Wondarplay Starbox: Augmented Reality für zuhause

Die Starbox von Wondarplay ist faszinierend, spielerisch, präzise – und irgendwie magisch. Wer die Starbox einmal in die Hand genommen hat, kann sie nur schwer wieder weg legen. Dabei erscheint das eigentliche Gerät ganz einfach: Eine kleine Pappbox, innen schwarz und außen weiß mit einer schräg eingesetzten Plastikplatte, die als Spiegel fungiert. Doch in Verbindung mit einem Smartphone kann dieses kleine Gerät zaubern.

Sterne beschriften

Zur Starbox gehört eine App. Diese verwandelt jedes Android-Handy in ein augumented Reality Fenster zum Sternenhimmel. Wer durch die Starbox in den Nachthimmel blickt, sieht nicht nur die Sterne am Himmel, sondern dank der Starbox auch deren Namen, die Sternenkonstellationen, die Planeten, den Horizont und die Himmelsrichtung. „Genau das macht augumented Reality aus: Wir reichern die Umgebung mit Informationen an. So vermischen sich echte und virtuelle Realität“, erklärt Christoph Hanke von Wondarplay.

Die Gründer hinter der Starbox

Wondarplay – das sind Michael Haberbosch und Christoph Hanke. Michael Haberbosch kommt ursprünglich aus Baden Württemberg und ist vor vier Jahren zum Studieren nach Kiel gezogen. „Wie man sieht, bin ich geblieben“, sagt er lachend. Heute ist der studierte Kommunikationsdesigner Art Direktor einer Kieler Design Agentur. Außerdem hat er einen Lehrauftrag an der Muthesius Kunsthochschule und ist zudem noch Gründer. Auch Christoph Hanke lehrt an der Muthesius Kunsthochschule. Der gebürtige Bayer hat im Bachelor Informatik und im Master Industriedesign studiert. Genau die richtige Mischung für seine Leidenschaft. „Augumented Reality hat mich schon lange fasziniert“, erklärt er.

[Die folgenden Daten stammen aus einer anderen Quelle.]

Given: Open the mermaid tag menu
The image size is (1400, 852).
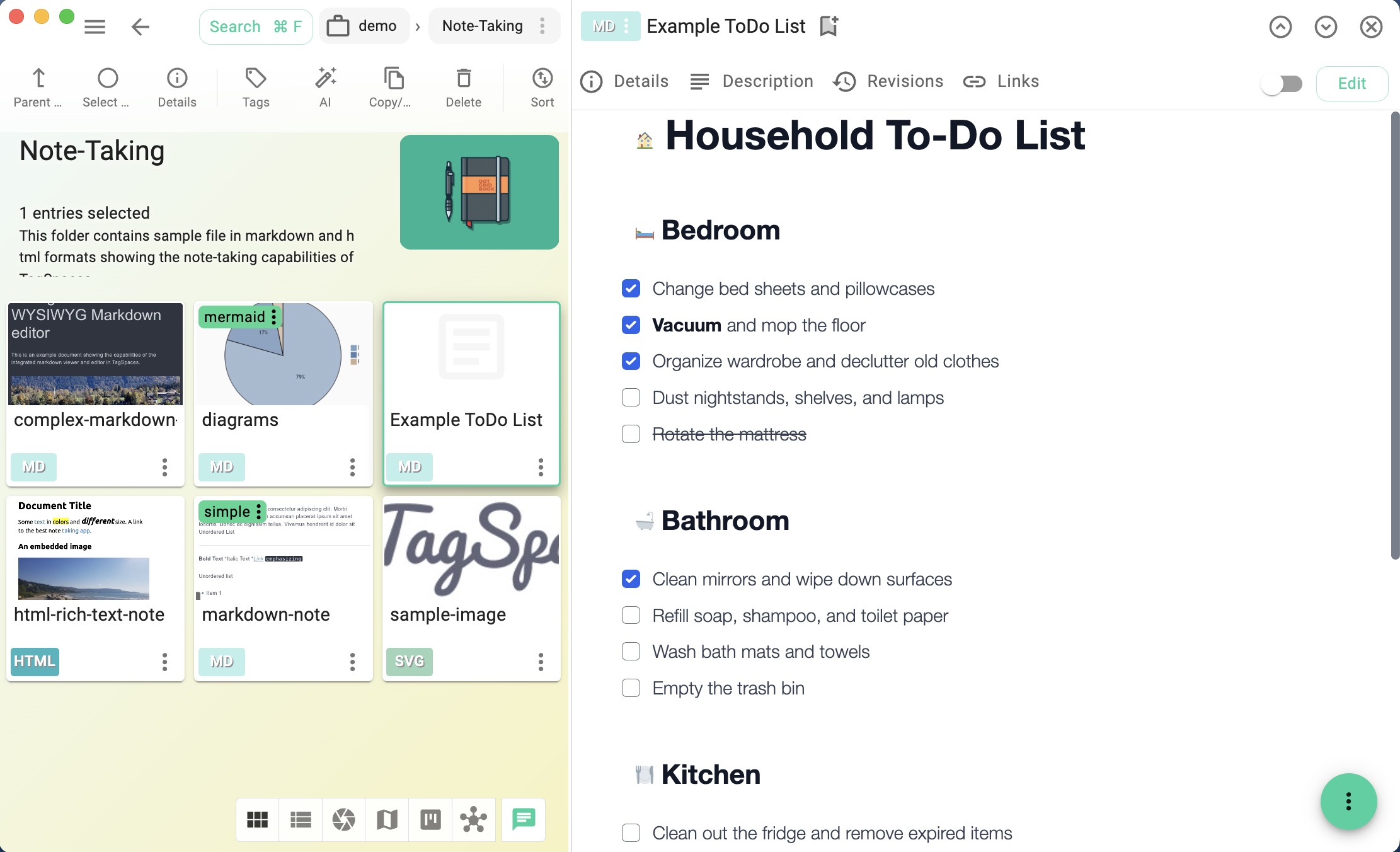Looking at the screenshot, I should pyautogui.click(x=274, y=316).
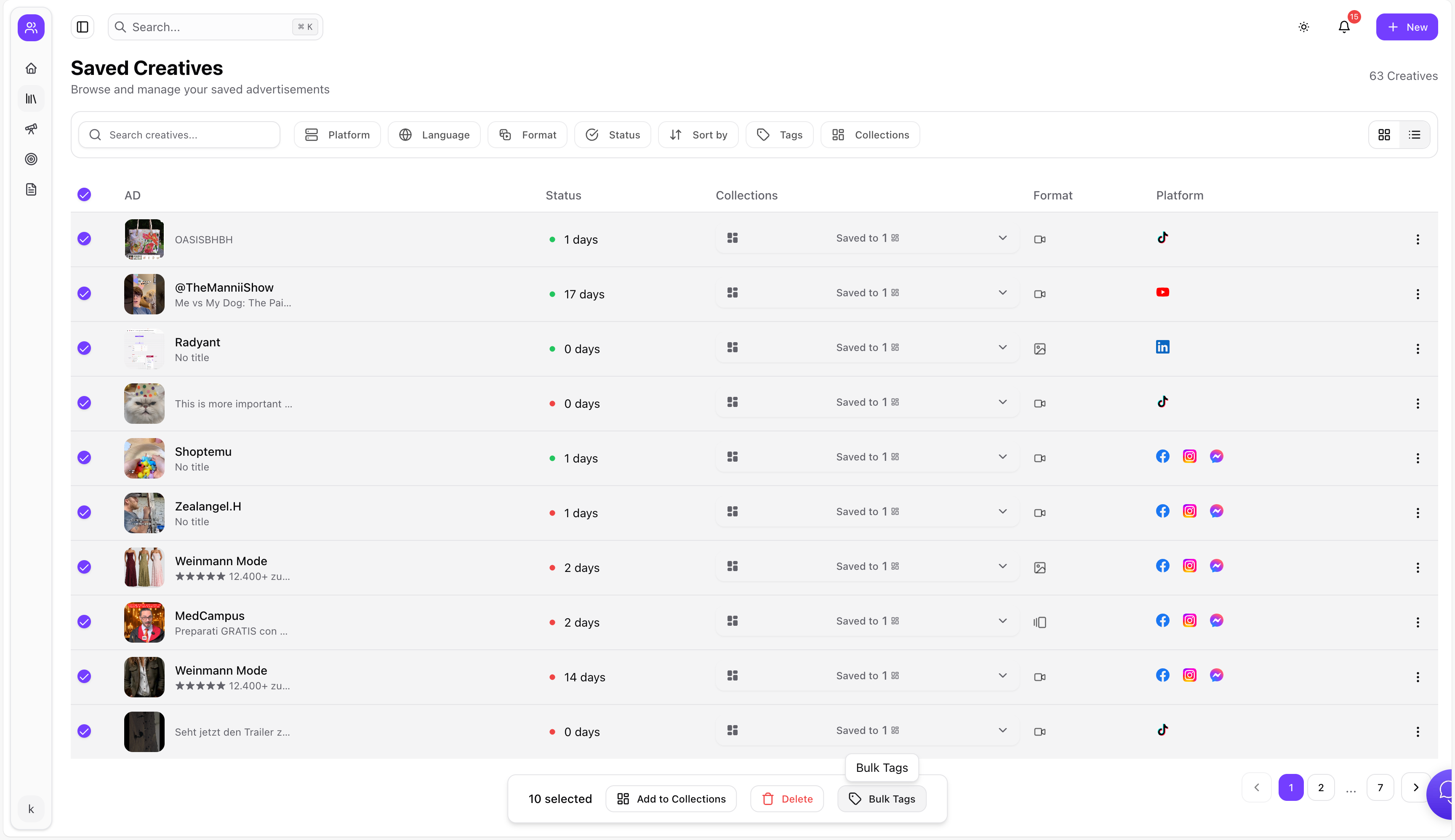Viewport: 1455px width, 840px height.
Task: Switch to grid view layout
Action: pos(1384,135)
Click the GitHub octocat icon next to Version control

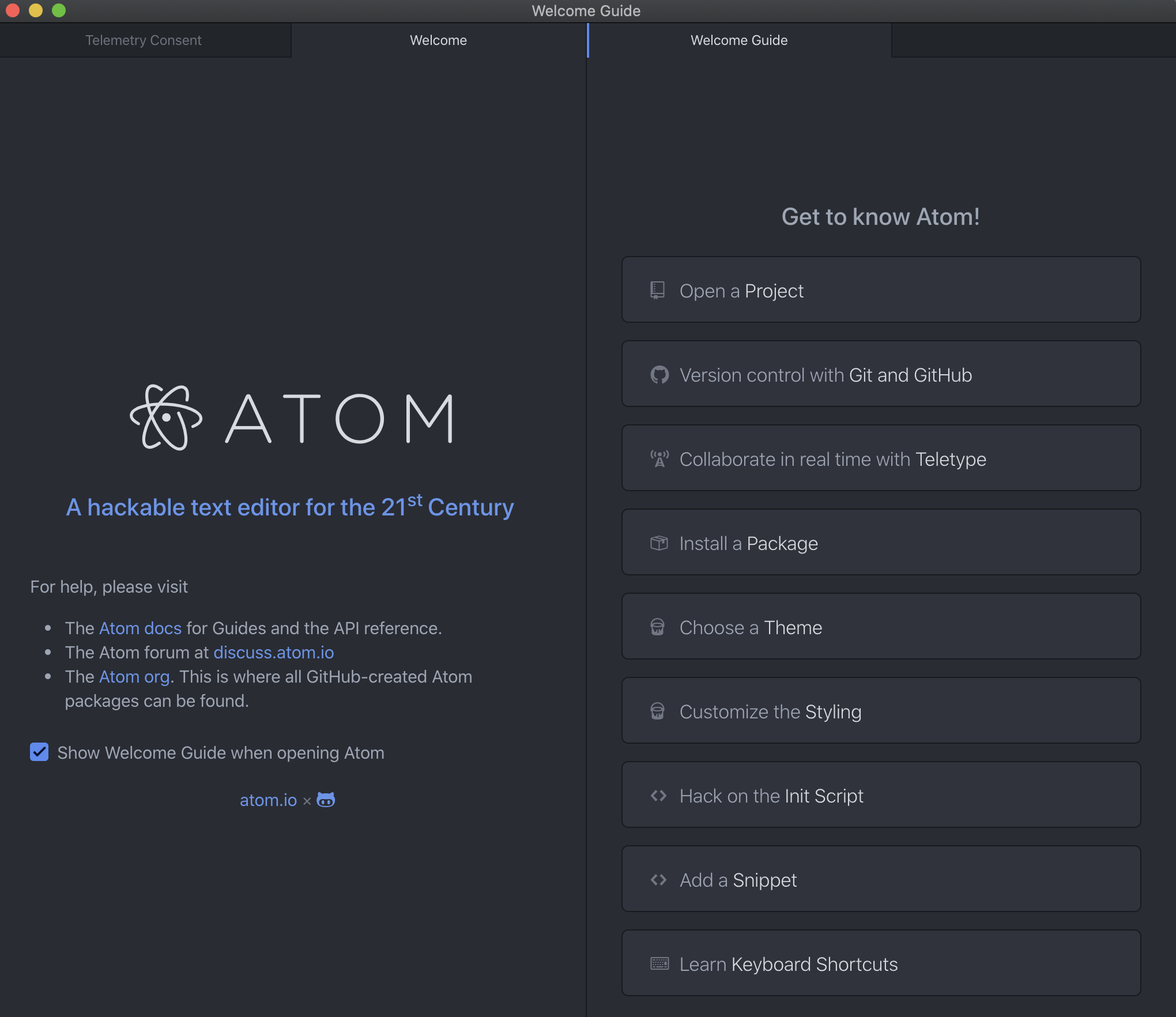coord(659,375)
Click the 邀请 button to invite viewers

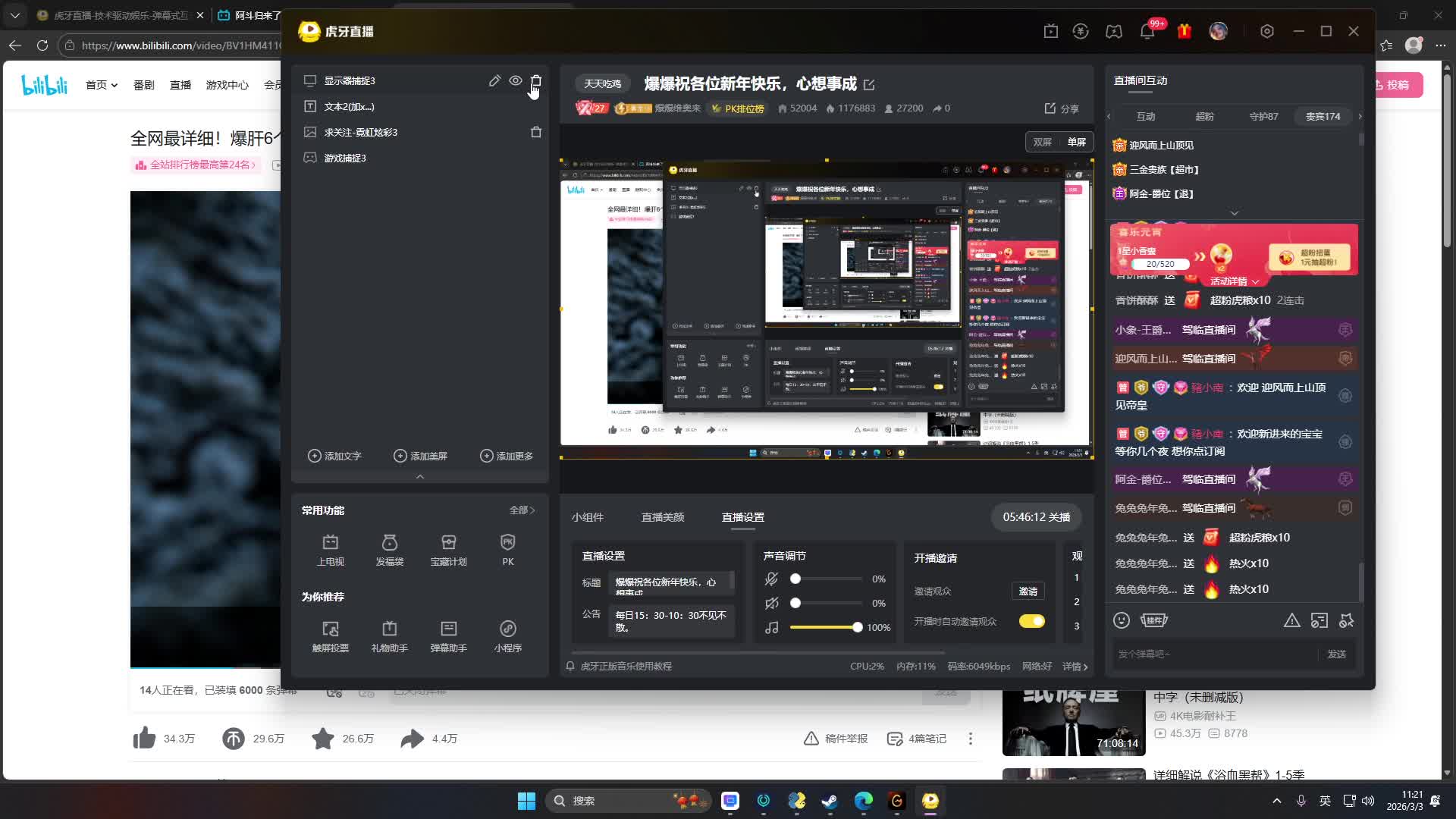(1028, 591)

Augumented Reality mit Mehrwert

Die Ideen zur Starbox ist 2016 bei der prototyping week von opencampus entstanden. „Wir wollten mit der Starbox augemented Reality für zuhause bieten, die einen Mehrwert aufweist“, erklären die Gründer. Während der Entwicklung saßen die beiden sogar bei Nacht auf einem Kieler Dach und haben in den Sternenhimmel geschaut. Die ersten Prototypen sind im FabLab im Wissenschaftspark entstanden. Inzwischen stellt eine Kieler Druckerei die Boxen her. Im nächsten Schritt soll die Programmierung für iOS erfolgen, damit die Starbox auch mit einem iPhone funktioniert.

Über vertraute Horizonte hinaus

Benutzen kann die Starbox jede/-r, die/der über ein Smartphone mit Android Betriebssystem verfügt. „Die Starbox ist ideal für Familien mit Kindern und alle, die sich für Sterne interessieren“, findet Michael Haberbosch. Christoph Hanke fügt grinsend hinzu: „Natürlich braucht auch jeder Astronom die Starbox – zum Beispiel als Geschenk.“

Übrigens: Mit der Starbox können Sie auch den australischen Sternenhimmel bewundern. Dafür einfach die Starbox Richtung Boden bewegen und einen Blick durch die Erde hindurch werfen.